Pardo paused, halfway up the low hill and drew Merriwell toward him.
"That's Bosley, the crusherman," said he. "He'll tell you where you can find Porter. Bring the prospector to my office, if you like. It isn't quite so noisy as the mill, and you can talk to better advantage."
The super turned and went back. Frank and his friends moved on to the ore platform, jumped to the top of it, and yelled their query at Bosley.
"Nick?" the crusherman bawled, leaning for a moment on his shovel, and appraising the boys as well as he could. "Oh, he's communin' with himself in the feed loft. Right through that hole," he finished, pointing to an opening in the wall, "and down the steps."
Frank led the way through the opening, and, at the foot of the steps, he and his chums found themselves in a small inferno. The bright, shimmering stems of twenty batteries, each of five stamps, were marking time before their eyes like, a row of steel soldiers. Each stamp weighed eight hundred and fifty pounds, and it rose and fell ninety-five times to the minute. The uproar was steady and deafening.
Ore feeders were shoveling crushed ore into the stamp hoppers. Frank's eyes ranged over the sweating, seminude, powerful figures as they worked. He could see nothing of Nick Porter.

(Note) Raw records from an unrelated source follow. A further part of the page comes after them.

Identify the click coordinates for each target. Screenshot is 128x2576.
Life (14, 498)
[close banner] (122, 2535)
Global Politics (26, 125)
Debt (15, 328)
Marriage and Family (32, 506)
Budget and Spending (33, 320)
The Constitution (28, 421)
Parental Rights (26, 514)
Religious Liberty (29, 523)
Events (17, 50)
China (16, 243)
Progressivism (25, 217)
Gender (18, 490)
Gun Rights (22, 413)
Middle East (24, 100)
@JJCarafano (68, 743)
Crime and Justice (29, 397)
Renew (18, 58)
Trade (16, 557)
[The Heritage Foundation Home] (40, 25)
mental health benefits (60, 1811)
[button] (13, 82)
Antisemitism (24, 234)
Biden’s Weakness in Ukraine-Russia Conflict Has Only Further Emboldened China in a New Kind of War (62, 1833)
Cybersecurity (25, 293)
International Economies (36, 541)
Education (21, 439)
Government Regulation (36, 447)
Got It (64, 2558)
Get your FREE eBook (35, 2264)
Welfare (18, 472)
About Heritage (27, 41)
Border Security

While Frank's eyes were searching the loft, Clancy nudged him with an elbow. Frank turned, and Clancy made signs and pointed. Looking in the direction indicated by Clancy's finger, Frank saw the slouching form of Porter, the prospector.
He was sitting on a keg in an angle of the wall. He was leaning back against the boards behind him, a cob pipe between his teeth. His eyes, peering out of the jungle of beard that covered his face, were fixed speculatively on the three boys.
Merry immediately stepped to the prospector's side. "Hello, Porter!" he yelled in his ear.
The prospector probably grunted, although Frank could hear nothing.